Task instructions
(a) Answer these questions about the Jonah commentary, one line each:
(i) What truism does the Jonah commentary quote?
(ii) What did Jonah declare toward God for His holy plan?
(iii) To what does the Jonah commentary compare the way the book ends?
(b) Proceed with the Jonah commentary, writing on from its last line.

Study text

In this chapter we have a very simple scenario, but it has a deep, almost incomprehensible meaning. Sermons and Bible studies are delivered all over the earth, every single day and night. But, how many teachers and preachers understand what they say, and how many Christians understand what is said?
It is true that most Christians, both teacher and student, read and speak in familiar terms. A truism puts it this way: “Familiarity breeds contempt”. What else do we call it, when Christians hear the word, teachers speak it, and yet few bother to seek clarification of its meaning, and, even when they have it, how many obey it?
Jonah has a distinct call from God and tried to escape. Even when shown in a dramatic way that he must obey, he continued to be reluctant, and even declared his anger at God for His holy plan. Who is like Jonah? All of us are! That is why, when we read this final chapter of such a short book, we should be grateful that God, Who can crush us in an instant, allows us to live, even when we are sinful and ungrateful. Jonah is at once our warning and our hope! He was as we are, and yet the Lord protected him.
This is a Book left hanging in the air. It is as if someone had ripped out the last few pages of a diary! What happened to Jonah after this show of petulance? How did God deal with him? We can be sure God was as merciful to Jonah as He was to the people of Nineveh. But, what a tease the end of the Book is!!
Verses 1 - 4
But it displeased Jonah exceedingly, and he was very angry.

Information shown
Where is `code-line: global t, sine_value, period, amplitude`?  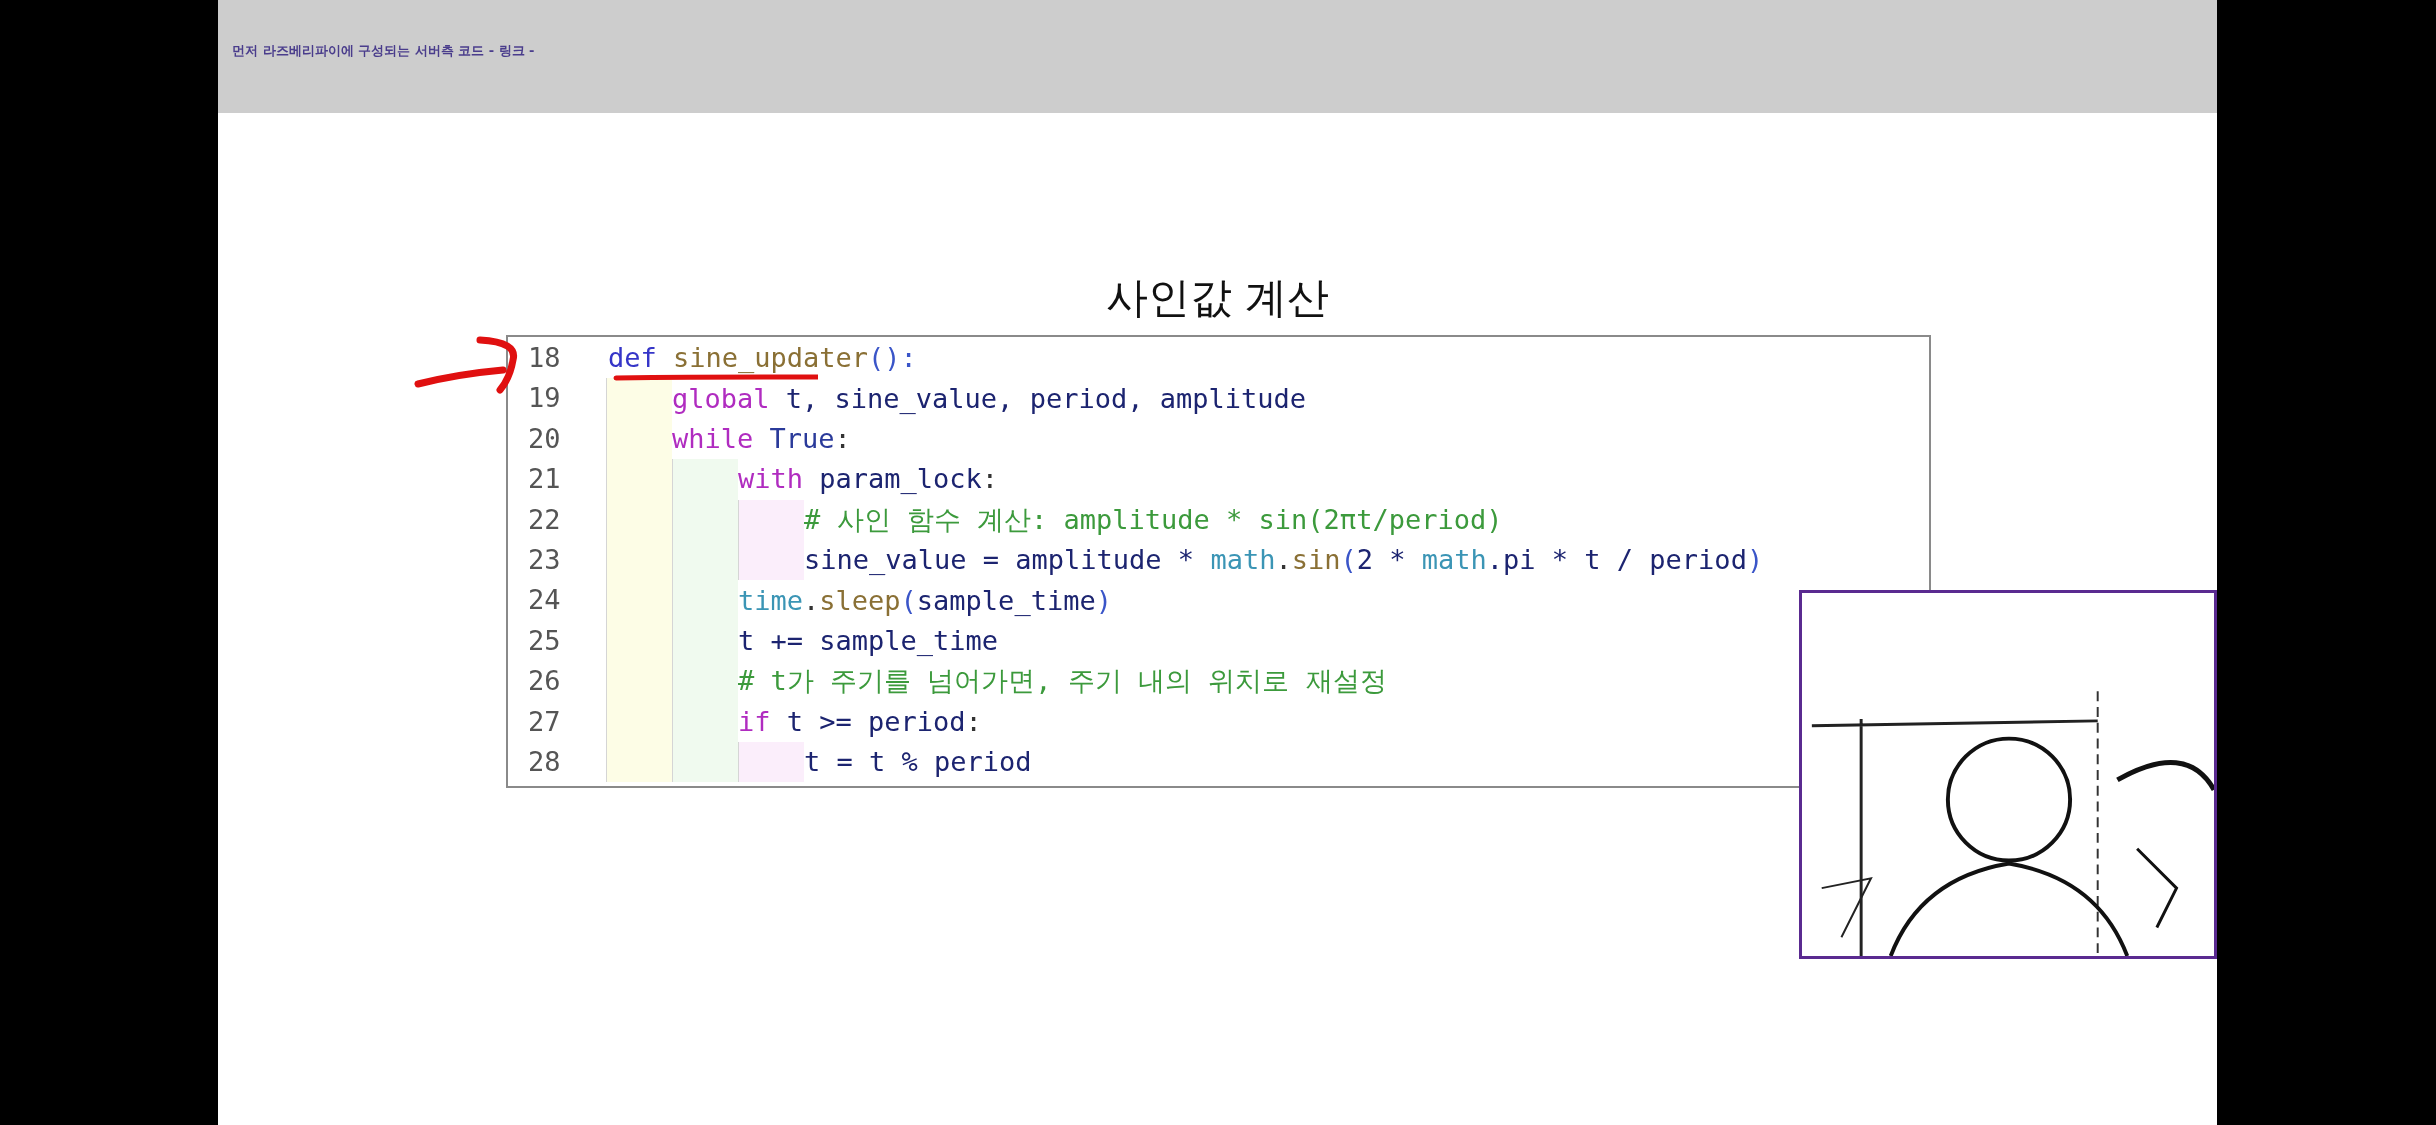 code-line: global t, sine_value, period, amplitude is located at coordinates (989, 398).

Answers to the problems
(a)
(i) "Familiarity breeds contempt."
(ii) His anger.
(iii) It is as if someone had ripped out the last few pages of a diary.

(b)
And he prayed unto the LORD, and said, I pray thee, O LORD, was not this my saying, when I was yet in my country? Therefore I fled before unto Tarshish: for I knew that thou art a gracious God, and merciful, slow to anger, and of great kindness, and repentest thee of the evil.
Therefore now, O LORD, take, I beseech thee, my life from me; for it is better for me to die than to live.
Then said the LORD, Doest thou well to be angry?
You would think that a prophet of God would be delighted to see so many people (over 120,000) repent and turn to God. Not so! Jonah was “displeased… exceedingly” and he was “very angry”. Or, to put it in modern colloquial terms – he was boiling mad! But why? All we know is what he himself tells us – when God first gave him the command to go to Nineveh, Jonah complained to Him and said he was angry. Intriguingly, we are not told the reason why Jonah fled, or what he complained about. However, we can gather some clues from his reaction to God’s mercy upon the people of Nineveh.
Instead of enjoying the sight of repentance, Jonah was fuming! Thus, his message – which he knew to be from God – did not match his own expectations or anger. Evidently, for some reason, Jonah loathed the idea that these people were shown mercy and grace. But why? Partly, it was to do with ‘professional pride’, but it does not explain everything fully.
I can only suppose that, as an Hebrew, Jonah was following the letter of the law, as drawn up by errant scribes. That is, Hebrews and ‘others’ should not mix, and that God showed His favour to them and not to others. But, this was not quite accurate. Though God destroyed Sodom and surrounding cities, He did tell Abraham that He would have saved them all if only one inhabitant proved to be a believer. In that case, of course, God’s judgment was already decided, because He knew the state of the wicked citizens. Yes, they were foreigners, but He would have saved them if their state was different.
The same mercy was shown throughout the Old Testament, to both individuals and nations, if they obeyed the Lord. Yes, God favoured the Hebrews as His special people, and yet He also showed mercy towards those outside this favoured nation. What this does is to show us that mercy and grace are all in God’s hands and not (thankfully) in our own! And so it was with the people of Nineveh, who were wicked and violent. God saw in them something that caused His light to shine upon them, and no amount of anger from Jonah would shut it out!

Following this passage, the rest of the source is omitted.